The two tech firms announced Monday that they will join forces to sell goods online across Southeast Asia, the United States and Europe, competing with rivals like Amazon and Alibaba.
Under the deal, JD said it “plans to make a selection of high-quality products available for sale through Google Shopping in multiple regions.”
The two companies also hope to combine Google’s technology with JD.com’s expertise in managing supply chains for products.
JD, China’s second largest e-commerce retailer after Alibaba, has had its eye on Western markets.
In February, CEO Richard Liu told The Financial Times that the Chinese company plans to challenge Amazon in Europe as early as 2019.
“This partnership with Google opens up a broad range of possibilities to offer a superior retail experience to consumers throughout the world,” JD’s chief strategy officer, Jianwen Liao, said in a statement Monday.
Like Alibaba, JD has already sought to expand its reach across Southeast Asia.
Google has struck other partnerships in an effort to compete with Amazon in e-commerce.

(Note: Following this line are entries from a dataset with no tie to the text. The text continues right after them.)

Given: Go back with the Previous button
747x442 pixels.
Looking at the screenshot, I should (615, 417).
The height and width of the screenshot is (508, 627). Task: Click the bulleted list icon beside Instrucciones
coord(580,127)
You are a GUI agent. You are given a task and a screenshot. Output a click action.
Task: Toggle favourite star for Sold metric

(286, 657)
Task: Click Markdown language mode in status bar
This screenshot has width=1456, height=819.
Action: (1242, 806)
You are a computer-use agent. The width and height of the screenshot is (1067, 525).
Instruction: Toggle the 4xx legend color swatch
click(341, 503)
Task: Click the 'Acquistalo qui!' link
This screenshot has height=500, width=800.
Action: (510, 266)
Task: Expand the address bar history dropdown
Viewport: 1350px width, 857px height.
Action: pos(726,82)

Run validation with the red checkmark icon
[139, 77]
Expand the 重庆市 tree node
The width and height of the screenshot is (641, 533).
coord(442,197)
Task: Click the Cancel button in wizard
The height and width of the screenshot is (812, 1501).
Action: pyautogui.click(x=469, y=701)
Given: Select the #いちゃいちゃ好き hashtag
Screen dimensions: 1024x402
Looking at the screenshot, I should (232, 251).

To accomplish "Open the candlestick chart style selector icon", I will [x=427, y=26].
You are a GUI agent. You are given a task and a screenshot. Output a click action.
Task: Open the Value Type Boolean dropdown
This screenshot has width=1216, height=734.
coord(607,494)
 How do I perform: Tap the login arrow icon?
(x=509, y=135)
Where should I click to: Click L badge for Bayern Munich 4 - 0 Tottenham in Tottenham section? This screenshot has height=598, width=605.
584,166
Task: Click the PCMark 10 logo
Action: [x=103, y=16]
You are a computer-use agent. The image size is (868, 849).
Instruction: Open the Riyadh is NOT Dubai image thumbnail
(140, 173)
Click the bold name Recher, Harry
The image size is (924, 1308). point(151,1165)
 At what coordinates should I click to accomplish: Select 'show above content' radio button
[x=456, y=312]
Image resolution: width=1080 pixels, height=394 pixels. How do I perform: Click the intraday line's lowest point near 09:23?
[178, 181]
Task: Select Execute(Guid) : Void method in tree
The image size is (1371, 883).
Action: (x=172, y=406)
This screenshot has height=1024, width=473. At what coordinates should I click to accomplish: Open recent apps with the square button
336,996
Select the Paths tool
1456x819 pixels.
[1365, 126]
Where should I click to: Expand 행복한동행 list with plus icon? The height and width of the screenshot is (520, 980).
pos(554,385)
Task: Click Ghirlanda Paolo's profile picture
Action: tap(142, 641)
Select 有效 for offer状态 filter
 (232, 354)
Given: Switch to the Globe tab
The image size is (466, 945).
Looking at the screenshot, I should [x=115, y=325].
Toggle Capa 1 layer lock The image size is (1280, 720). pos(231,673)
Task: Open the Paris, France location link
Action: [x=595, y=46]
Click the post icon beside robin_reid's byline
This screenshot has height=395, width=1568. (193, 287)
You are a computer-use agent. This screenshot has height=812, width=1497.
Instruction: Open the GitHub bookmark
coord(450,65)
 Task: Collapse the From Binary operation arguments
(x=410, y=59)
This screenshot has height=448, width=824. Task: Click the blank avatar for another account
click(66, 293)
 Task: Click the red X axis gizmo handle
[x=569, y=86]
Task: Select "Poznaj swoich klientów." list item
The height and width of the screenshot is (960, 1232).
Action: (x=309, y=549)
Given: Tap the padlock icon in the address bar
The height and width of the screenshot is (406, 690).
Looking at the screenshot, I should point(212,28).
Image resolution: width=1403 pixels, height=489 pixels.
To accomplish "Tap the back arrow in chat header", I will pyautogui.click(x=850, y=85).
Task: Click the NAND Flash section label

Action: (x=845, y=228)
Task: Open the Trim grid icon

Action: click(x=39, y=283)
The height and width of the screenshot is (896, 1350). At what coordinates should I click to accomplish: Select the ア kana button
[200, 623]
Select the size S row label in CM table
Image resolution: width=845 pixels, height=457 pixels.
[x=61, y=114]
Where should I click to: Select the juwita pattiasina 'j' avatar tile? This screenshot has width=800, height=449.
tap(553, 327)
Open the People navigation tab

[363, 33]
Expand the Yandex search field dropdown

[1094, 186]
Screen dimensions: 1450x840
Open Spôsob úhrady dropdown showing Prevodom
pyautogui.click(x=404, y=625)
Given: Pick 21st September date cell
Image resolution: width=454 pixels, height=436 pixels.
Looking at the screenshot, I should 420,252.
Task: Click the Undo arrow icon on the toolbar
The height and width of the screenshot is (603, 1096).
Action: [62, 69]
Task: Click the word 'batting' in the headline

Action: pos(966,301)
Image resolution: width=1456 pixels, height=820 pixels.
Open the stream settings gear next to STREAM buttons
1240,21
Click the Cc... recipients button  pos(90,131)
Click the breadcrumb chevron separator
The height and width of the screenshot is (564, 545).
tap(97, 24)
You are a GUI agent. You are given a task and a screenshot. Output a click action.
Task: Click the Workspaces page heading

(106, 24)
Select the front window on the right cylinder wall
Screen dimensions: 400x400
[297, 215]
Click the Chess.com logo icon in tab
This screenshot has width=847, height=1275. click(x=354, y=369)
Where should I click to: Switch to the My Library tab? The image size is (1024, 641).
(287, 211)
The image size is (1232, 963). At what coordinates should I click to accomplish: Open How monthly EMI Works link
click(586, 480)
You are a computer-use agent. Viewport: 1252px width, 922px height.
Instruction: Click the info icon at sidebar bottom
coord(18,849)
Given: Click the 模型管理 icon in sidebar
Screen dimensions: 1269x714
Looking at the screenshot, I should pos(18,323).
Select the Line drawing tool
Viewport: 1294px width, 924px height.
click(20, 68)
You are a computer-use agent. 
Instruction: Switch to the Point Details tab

Last year, it teamed up with Walmart to enable people to order the retail giant’s products through Google Assistant.
Unlike Amazon, Google isn’t able to offer its main services in China.
The company’s most popular products — its search engine, maps, Gmail and YouTube — remain banned in the country. The announcement with JD on Monday made no mention of the companies partnering on initiatives inside China.
Google has recently been ramping up its investments in China and elsewhere in Asia. Earlier this year, it led a $120 million investment into Chinese sports streaming company Chushou and invested an undisclosed amount of money in Indonesian ride-hailing company Go Jek.